**Exercise instructions**.
Reproduce, word for word, the lines in the material below starting with the one that has "Browse Products (147, 327)" and going on through the one that has "Celebration (477, 44)". Leave out all pictures.

**Extracted data**.
● ● ● ● ● ● ●

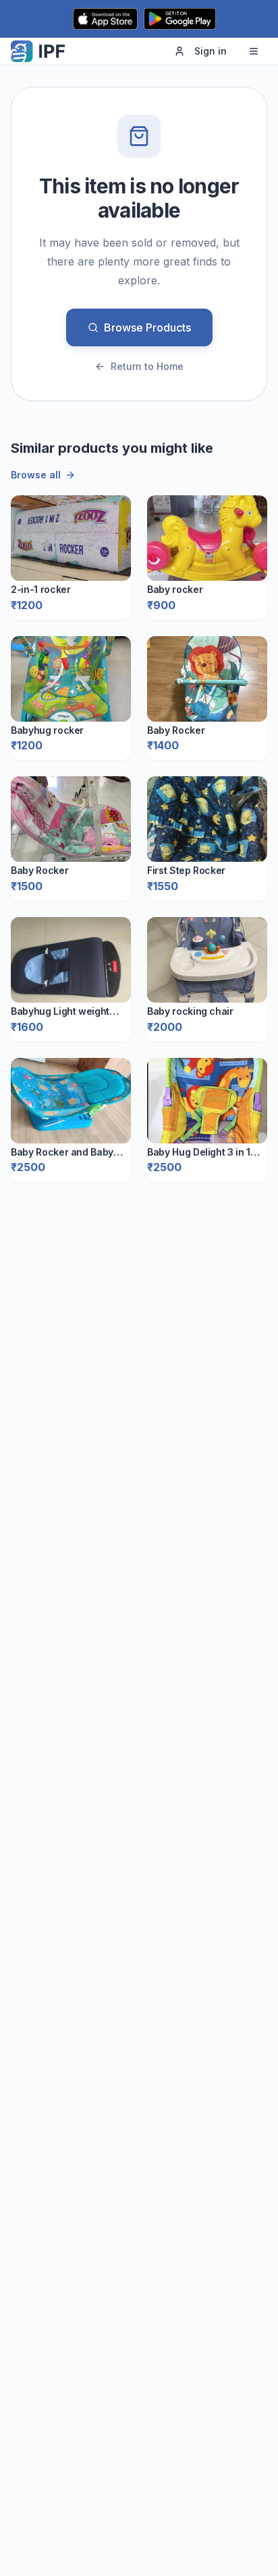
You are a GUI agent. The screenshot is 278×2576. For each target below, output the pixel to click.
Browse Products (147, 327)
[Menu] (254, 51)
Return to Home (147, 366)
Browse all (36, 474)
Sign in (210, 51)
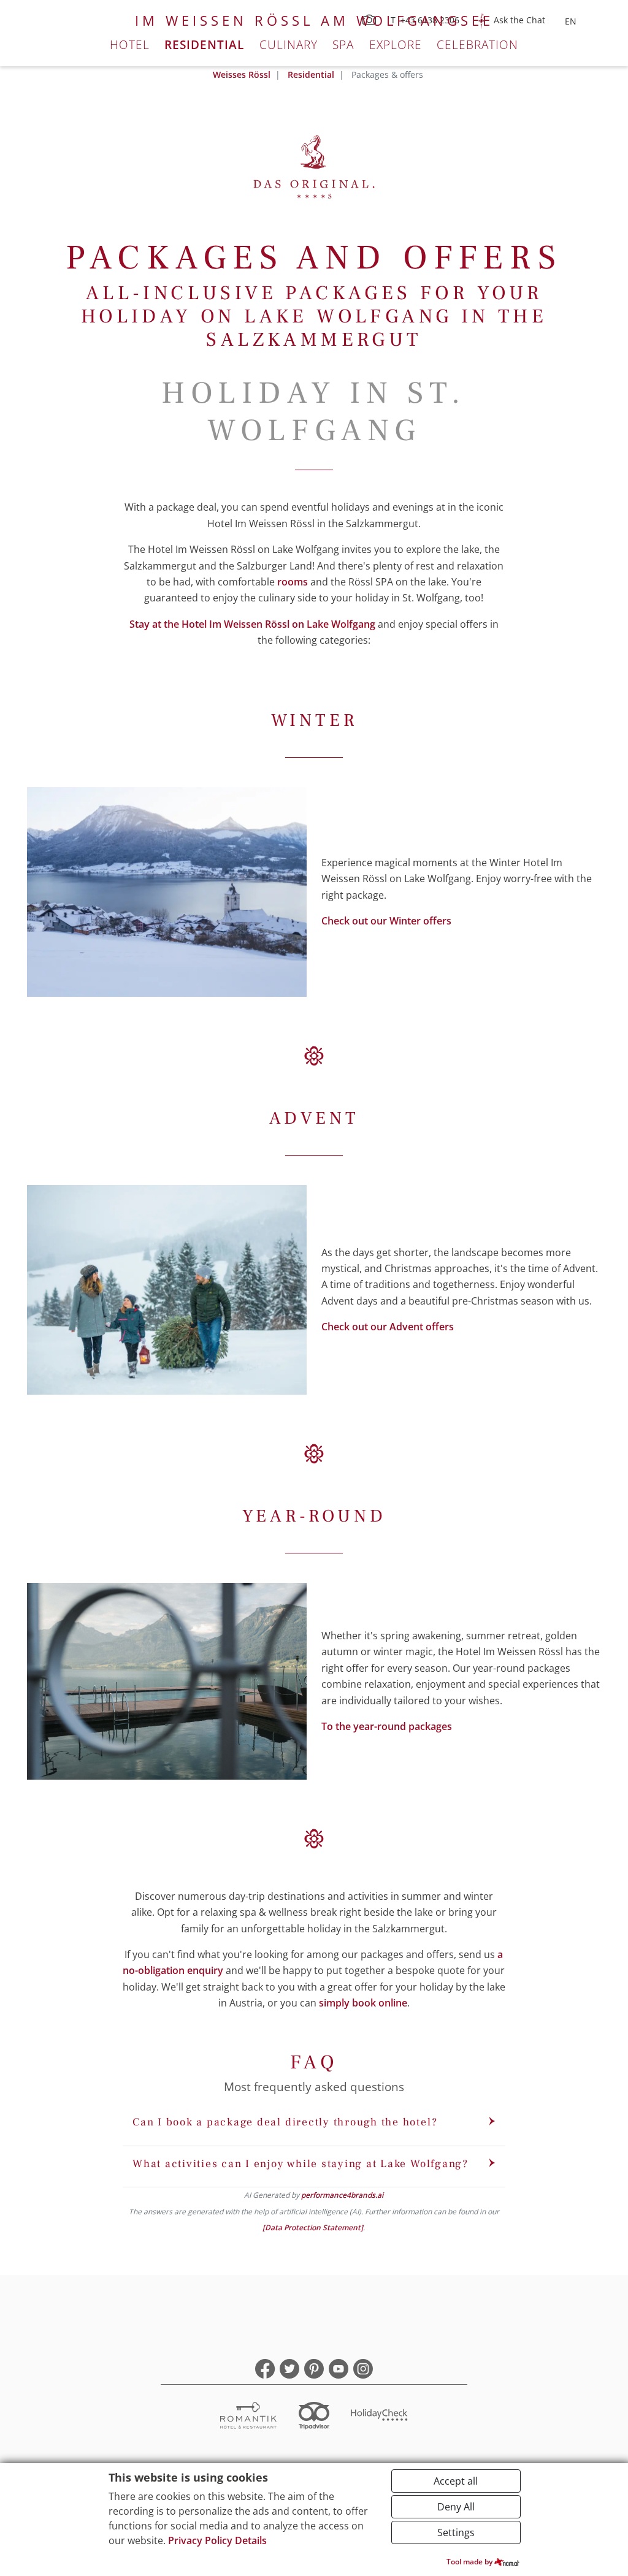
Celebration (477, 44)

● ● ● ● ● ● ●

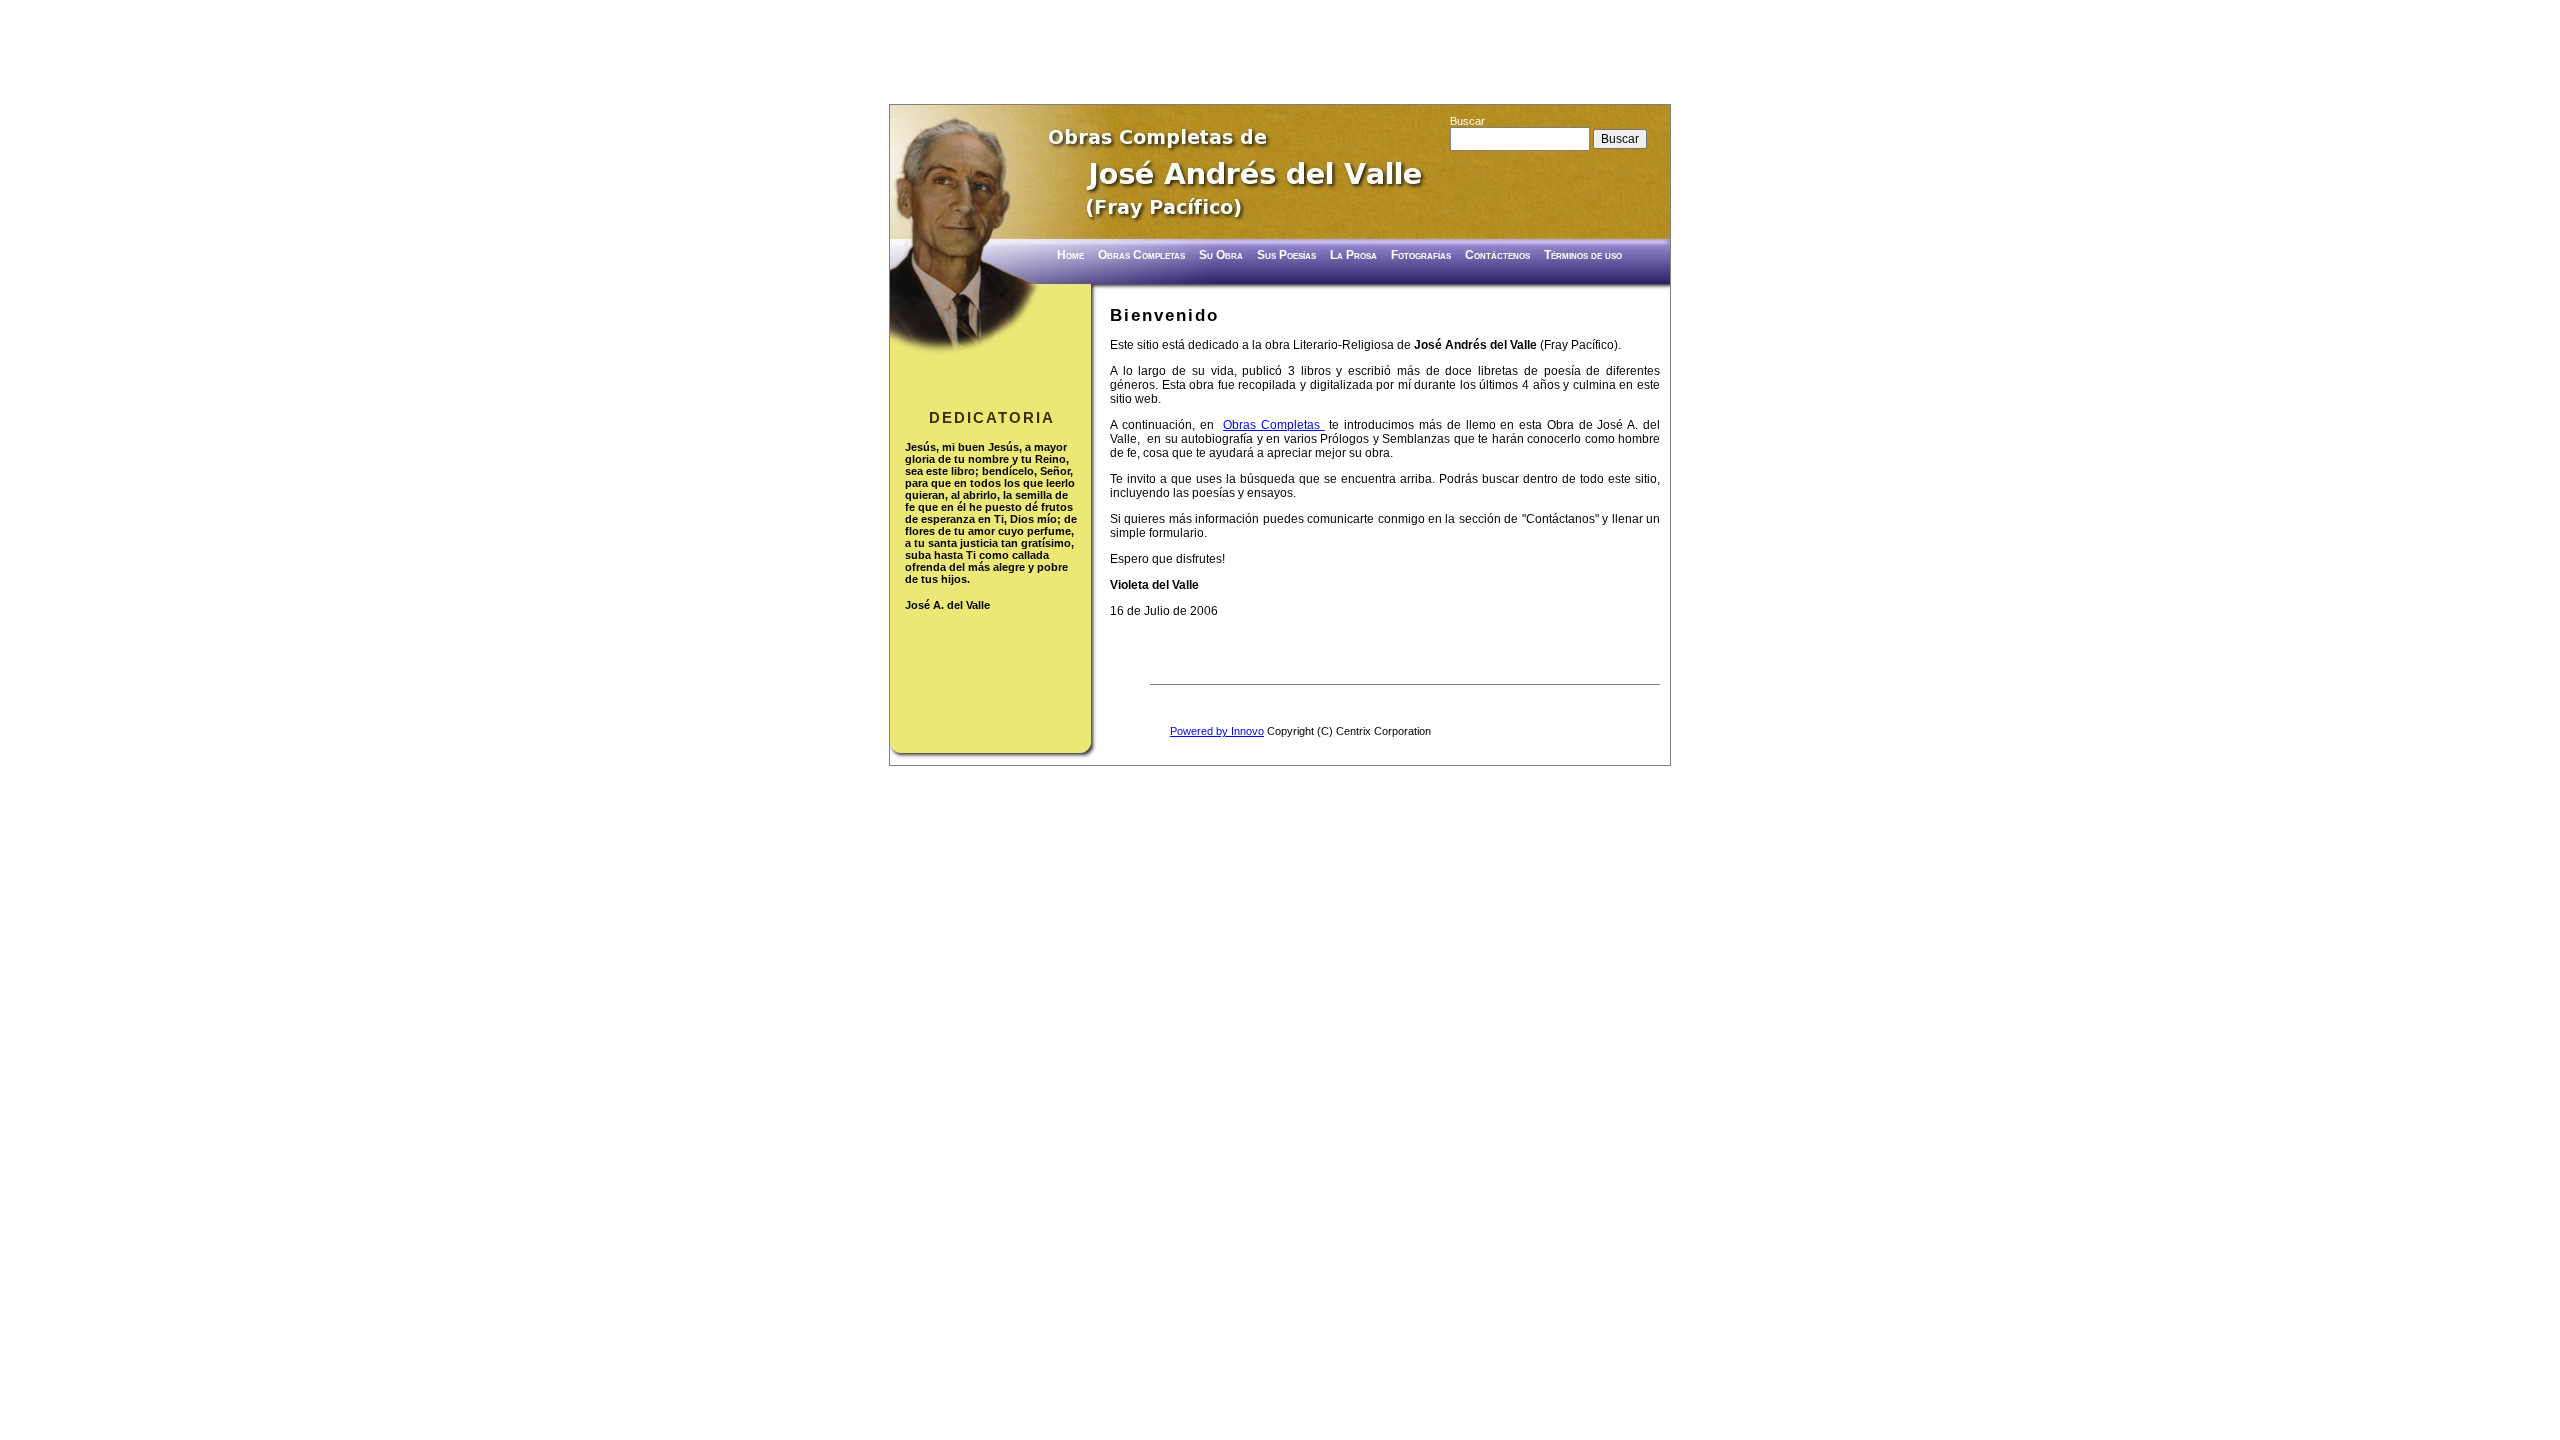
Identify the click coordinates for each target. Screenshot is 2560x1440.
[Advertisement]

● ● ● ● ● ● ●

**Completed exercise**.
Browse Products (147, 327)
[Menu] (254, 51)
Return to Home (147, 366)
Browse all (36, 474)
Sign in (210, 51)
Celebration (477, 44)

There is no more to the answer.